|My husband, Michael, and I were at a restaurant with his boss, a rather stern older man. When Michael began a tale, which I was sure he had told before, I gave him a kick under the table. There was no response, so I gave him another poke. Still the story went on.|
Suddenly he stopped, grinned and said, "Oh, but I've told you this one before, haven't I?"
We all chuckled and changed the subject. Later, on the dance floor, I asked my husband why it had taken him so long to get my message.
"What do you mean?" he replied. "I cut the story off as soon as you kicked me."
"But I kicked you twice and it still took you awhile to stop!"
Suddenly we realized what had happened. Sheepishly we returned to our table. The boss smiled and said, "Don't worry. After the second one I figured it wasn't for me, so I passed it along!"
|Relationship is easy when spouses know each other. Here are 2 classic examples:|
1) A husband comes home after attending a club meeting.
He tells his wife, "Dear, there was a drinking competition after meeting today."
His wife spontaneously, "Who got the second position?"
2) A wife tells her husband, "Dear, there was a letter for you with `Private and Confidential" written on the envelope.
The husband casually asks, "What was written inside?"
Great understanding of each other!
|A cow was kept for viva spotting. Answers frm medicos:|
Pre MBBS - it's a cow!!!
Final MBBS - Perhaps this is a cow!!!
MD - Four legged animal with two horns and a tail, may be a cow or hypopigmented buffalo!
DM - This may be a hypertrophied goat or an atrophied elephant with congenital anomalies. Possibility of being a cow cannot be ruled out. Suggested DNA studies for further evaluation...
Moral - Higher studies kills your common sense.
|One day in a well known University, a Sr Psychology Professor started his class on a very serious Topic. The moment he turned towards the blackboard, one of the students Whistled. He turned, looked at the class and asked the whistler's name............. As usual and as expected no one answered.|
The Professor peacefully kept the Pen in his pocket and picked up his bag. Saying that, the lecture ends here and that was enough for the day, he started moving towards the gate of the class. Students were overjoyed to be free.
Then, he suddenly stopped and turned towards the class, kept his bag on the table and said, "I'll tell you a story to utilise the remaining time."
Everyone became interested.
"Yesterday night I tried hard to sleep, but it was miles away from my eyes, so I thought I'd better get petrol in my car, which will save my time next morning and might induce sleep. After having my tank full, I started roaming in that area, enjoying the peace of a traffic free ride.
"Suddenly, on the corner I saw a girl who was as young and beautiful as the clothes she was wearing. Must have been returning from a party. Out of courtesy, I turned my car towards her and asked if I may be of any help. She asked me if I could drop her to her home, she'll be very obliged, to which I agreed. (Who would deny a beautiful young company instead of a dry non sleepy night.) She sat in the front seat with me. We started talking, and to my amazement she was very intelligent, had control on many topics which many youngsters don't.
"When we reached her address, she admitted my courteous nature and behavior and accepted that she had fallen in love with me.

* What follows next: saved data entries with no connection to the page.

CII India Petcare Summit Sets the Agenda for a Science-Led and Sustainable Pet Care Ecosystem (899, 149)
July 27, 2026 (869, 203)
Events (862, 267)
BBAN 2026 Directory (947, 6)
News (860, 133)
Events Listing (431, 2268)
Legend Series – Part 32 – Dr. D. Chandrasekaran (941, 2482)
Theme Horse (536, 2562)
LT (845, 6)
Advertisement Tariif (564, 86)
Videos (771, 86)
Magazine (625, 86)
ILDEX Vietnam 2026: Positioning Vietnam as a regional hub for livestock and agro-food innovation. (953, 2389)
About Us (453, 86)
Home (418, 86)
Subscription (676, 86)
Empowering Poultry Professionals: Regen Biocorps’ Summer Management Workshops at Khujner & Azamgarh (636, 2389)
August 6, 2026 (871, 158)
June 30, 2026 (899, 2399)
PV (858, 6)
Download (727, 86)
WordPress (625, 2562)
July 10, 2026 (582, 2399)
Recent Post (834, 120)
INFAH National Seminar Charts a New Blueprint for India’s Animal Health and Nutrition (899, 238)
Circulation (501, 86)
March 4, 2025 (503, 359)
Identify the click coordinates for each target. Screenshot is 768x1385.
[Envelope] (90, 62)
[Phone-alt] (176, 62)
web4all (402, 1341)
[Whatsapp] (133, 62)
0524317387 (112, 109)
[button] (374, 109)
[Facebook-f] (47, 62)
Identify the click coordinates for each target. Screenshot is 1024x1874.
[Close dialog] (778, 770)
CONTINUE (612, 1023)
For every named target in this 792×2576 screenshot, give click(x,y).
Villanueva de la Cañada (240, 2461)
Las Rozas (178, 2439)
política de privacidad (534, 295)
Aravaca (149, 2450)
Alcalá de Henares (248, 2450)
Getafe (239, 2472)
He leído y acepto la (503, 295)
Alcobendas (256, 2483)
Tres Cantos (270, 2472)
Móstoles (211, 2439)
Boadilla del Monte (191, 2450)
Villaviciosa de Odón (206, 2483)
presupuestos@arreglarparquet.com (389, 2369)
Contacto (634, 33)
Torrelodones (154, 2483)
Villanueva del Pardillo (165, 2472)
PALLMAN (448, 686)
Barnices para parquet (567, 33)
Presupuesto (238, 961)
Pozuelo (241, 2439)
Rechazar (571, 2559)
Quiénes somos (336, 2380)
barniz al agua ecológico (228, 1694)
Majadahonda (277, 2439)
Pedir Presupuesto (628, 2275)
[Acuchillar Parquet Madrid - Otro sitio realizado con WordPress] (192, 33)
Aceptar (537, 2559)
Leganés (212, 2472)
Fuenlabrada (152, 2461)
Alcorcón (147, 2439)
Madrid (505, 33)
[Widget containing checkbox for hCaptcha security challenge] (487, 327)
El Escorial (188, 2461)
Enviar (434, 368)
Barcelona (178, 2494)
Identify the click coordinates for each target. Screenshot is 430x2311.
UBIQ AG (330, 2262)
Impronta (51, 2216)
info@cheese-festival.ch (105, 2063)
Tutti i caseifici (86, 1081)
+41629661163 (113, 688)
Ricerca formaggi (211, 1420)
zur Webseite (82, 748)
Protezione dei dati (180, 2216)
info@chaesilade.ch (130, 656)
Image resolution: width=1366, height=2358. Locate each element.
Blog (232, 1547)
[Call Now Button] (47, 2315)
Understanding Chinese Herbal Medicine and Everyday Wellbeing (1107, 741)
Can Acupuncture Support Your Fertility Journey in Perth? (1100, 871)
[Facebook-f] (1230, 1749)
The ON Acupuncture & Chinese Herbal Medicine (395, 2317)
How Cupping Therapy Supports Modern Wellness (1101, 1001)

I also admitted her intelligence and beauty and that I've also started liking her. I told her about my job as a professor in the university. The girl asked my number, which I gave her willingly. Then she asked me a favor, to which I couldn't have denied naturally.
"She said that her brother is a student in the same university, and asked me to take care of him, since we'll be in a long relationship now. I asked the name of the student. She said that I'll recognise him with one of his very prominent quality. He whistles a lot." The moment the professor said this, all eyes in the classroom turned towards the boy who had whistled.
The professor turned to that boy and said, "Young Man I didn't get My Ph. D in Psychology by sitting on my Ass."